Both these functions could be performed at a cheaper rate, apart from these very expensive institutions. Books are cheap, and the system of apprenticeship is well understood. (47) So far as the mere imparting of information is concerned, no university has had any justification for existence since the popularisation of printing in the fifteenth century. Yet the chief impetus to the foundation of universities came after that date, and in more recent times has even increased.
(48) The justification for a university is that it preserves the connection between knowledge and the zest of life, by uniting the young and the old in the imaginative consideration of learning. The university imparts information, but it imparts it imaginatively.

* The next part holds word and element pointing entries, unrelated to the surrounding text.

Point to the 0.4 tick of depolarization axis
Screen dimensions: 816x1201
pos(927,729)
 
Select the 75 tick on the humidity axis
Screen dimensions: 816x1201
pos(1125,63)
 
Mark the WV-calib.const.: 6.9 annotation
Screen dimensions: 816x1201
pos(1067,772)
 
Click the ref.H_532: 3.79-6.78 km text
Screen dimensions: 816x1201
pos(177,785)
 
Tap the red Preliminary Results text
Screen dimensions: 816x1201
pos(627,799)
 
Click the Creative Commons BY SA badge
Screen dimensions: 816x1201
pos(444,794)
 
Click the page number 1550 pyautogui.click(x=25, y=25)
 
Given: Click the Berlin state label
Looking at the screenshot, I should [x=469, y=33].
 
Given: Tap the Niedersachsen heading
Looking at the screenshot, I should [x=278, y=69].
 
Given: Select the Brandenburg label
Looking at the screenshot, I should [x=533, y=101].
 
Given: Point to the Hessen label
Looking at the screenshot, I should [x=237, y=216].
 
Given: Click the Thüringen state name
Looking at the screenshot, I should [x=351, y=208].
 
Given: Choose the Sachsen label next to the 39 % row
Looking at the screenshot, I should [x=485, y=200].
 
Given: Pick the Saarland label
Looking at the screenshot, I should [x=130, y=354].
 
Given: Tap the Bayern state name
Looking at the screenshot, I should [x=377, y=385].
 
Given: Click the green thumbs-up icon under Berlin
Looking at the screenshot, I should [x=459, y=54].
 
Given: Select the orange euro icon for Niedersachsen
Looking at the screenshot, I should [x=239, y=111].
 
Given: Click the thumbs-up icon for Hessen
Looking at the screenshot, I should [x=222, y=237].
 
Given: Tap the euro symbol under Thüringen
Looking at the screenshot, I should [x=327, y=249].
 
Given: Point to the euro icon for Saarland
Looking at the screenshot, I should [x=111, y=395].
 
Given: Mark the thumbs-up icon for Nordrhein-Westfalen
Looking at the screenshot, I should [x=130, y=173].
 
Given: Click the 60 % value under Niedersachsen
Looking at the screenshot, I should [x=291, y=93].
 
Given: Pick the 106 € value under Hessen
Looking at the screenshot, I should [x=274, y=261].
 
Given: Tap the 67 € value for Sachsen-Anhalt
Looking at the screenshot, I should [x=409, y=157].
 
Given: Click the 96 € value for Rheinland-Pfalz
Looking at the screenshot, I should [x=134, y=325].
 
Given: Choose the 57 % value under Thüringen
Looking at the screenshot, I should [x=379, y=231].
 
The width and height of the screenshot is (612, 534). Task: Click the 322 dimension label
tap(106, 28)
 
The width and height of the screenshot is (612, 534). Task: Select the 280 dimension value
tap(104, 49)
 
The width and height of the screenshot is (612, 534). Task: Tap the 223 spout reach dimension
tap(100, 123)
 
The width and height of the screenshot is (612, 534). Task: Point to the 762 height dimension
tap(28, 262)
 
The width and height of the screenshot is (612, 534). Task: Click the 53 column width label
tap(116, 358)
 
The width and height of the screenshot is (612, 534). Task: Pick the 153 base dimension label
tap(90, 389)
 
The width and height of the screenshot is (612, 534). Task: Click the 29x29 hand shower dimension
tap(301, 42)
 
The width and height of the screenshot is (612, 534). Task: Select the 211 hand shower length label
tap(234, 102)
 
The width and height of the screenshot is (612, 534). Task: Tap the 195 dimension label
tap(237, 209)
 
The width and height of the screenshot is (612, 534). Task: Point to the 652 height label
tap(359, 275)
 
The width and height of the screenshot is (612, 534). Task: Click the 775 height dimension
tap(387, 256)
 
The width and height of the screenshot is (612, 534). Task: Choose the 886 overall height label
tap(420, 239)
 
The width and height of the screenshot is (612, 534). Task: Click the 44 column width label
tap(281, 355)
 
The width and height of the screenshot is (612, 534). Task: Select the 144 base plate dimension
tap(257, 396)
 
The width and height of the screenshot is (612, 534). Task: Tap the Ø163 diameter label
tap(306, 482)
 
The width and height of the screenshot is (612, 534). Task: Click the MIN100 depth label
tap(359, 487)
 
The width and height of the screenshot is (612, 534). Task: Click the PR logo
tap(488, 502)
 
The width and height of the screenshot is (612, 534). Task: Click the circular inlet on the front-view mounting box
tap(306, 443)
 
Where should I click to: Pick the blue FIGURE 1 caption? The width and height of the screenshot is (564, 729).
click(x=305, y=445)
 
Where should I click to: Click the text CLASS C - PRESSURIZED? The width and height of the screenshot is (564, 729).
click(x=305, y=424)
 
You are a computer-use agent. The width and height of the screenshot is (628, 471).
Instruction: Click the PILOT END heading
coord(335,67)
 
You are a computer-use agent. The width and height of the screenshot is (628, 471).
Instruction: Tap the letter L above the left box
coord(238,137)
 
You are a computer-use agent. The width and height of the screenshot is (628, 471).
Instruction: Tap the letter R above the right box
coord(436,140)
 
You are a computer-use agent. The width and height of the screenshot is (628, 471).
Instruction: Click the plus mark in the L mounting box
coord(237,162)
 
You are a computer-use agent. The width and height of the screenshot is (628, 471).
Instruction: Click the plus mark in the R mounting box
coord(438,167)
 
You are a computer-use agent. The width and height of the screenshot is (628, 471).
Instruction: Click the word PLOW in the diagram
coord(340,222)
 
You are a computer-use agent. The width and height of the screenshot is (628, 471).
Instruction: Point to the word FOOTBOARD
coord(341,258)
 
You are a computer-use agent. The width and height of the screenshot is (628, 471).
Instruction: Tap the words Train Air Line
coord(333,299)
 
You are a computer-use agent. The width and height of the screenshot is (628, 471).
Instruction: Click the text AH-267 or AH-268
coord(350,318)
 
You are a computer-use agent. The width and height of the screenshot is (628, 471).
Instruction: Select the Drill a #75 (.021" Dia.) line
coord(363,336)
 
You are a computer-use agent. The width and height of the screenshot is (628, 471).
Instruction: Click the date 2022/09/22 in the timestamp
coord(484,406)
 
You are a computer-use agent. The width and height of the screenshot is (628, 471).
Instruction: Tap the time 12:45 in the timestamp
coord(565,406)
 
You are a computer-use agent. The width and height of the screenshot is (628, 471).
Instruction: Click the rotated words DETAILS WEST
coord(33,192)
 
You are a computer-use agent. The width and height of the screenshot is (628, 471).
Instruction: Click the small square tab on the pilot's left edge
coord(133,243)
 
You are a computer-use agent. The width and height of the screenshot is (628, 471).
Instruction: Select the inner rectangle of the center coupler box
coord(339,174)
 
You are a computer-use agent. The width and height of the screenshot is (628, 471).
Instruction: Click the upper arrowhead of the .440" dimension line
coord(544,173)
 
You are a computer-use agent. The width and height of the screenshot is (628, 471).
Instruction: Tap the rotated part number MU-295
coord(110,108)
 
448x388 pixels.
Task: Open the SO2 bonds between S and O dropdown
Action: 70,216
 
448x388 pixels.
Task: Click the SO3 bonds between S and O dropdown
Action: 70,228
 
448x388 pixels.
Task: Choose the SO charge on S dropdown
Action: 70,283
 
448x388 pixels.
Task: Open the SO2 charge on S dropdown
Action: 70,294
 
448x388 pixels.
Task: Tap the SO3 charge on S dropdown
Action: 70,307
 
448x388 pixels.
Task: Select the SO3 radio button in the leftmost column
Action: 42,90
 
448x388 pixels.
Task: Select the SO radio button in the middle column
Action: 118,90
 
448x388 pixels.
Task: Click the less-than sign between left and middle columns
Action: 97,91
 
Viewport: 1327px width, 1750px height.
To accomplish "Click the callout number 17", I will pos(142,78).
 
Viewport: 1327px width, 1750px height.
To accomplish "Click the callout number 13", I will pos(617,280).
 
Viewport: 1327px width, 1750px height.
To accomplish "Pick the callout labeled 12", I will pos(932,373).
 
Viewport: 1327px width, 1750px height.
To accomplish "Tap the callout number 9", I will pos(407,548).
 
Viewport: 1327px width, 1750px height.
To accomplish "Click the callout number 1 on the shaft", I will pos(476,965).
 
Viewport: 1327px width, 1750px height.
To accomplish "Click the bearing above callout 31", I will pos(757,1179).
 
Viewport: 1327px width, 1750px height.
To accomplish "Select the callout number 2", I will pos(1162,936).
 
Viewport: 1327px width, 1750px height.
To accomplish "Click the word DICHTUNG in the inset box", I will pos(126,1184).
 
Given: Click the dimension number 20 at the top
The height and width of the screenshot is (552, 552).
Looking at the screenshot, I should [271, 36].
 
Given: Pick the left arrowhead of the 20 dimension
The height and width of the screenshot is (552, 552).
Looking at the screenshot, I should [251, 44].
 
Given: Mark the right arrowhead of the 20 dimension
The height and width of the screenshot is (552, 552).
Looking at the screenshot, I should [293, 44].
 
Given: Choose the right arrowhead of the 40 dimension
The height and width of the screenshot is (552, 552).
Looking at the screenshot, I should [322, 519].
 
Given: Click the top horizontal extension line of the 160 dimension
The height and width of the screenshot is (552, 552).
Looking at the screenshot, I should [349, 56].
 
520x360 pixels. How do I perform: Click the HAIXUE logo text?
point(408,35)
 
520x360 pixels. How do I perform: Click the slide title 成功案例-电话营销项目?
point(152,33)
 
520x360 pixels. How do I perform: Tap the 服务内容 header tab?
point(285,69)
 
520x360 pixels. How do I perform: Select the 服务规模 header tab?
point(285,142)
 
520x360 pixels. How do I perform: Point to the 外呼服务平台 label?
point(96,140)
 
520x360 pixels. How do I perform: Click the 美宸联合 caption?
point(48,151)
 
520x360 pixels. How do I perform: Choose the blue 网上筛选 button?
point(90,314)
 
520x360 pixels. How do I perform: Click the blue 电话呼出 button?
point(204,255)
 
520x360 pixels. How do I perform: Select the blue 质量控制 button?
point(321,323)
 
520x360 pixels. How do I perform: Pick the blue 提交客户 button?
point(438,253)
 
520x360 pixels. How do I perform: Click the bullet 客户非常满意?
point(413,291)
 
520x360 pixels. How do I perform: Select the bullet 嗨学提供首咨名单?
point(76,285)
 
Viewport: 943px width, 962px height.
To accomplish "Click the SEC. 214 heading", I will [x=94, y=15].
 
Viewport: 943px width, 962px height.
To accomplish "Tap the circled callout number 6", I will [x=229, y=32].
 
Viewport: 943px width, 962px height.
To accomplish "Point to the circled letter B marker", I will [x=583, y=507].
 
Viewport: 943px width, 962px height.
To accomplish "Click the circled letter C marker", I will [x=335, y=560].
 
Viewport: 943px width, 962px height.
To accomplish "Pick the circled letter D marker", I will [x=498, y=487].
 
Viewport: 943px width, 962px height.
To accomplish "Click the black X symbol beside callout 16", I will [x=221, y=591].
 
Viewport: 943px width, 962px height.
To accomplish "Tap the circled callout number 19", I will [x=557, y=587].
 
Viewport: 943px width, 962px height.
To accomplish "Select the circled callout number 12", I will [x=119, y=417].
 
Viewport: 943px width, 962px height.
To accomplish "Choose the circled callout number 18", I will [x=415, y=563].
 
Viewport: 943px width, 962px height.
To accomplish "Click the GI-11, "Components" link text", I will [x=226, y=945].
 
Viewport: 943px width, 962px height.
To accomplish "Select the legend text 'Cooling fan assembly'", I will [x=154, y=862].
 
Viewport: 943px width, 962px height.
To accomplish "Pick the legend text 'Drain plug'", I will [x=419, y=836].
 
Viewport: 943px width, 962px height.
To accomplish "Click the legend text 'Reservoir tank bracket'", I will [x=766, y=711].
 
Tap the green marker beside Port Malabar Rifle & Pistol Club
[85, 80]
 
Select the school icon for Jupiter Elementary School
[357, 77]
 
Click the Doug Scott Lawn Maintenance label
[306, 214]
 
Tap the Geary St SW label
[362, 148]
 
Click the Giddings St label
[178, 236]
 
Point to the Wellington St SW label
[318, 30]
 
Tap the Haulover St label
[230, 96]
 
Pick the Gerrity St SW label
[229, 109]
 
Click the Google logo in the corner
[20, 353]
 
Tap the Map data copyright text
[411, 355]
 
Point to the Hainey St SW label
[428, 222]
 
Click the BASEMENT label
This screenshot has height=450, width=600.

At least, this is the function which it should perform for society. A university which fails in this respect has no reason for existence.
This atmosphere of excitement, arising from imaginative consideration, transforms knowledge. A fact is no longer a bare fact: it is invested with all its possibilities. It is no longer a burden on the memory: it is energising as the poet of our dreams, and as the architect of our purposes.
Imagination is not to be divorced from the facts: it is a way of illuminating the facts. (49) It works by drawing the general principles which apply to the facts, as they exist, and then by an intellectual survey of alternative possibilities which are consistent with those principles. It enables men to construct an intellectual vision of a new world, and it preserves the zest of life by the suggestion of satisfying purposes.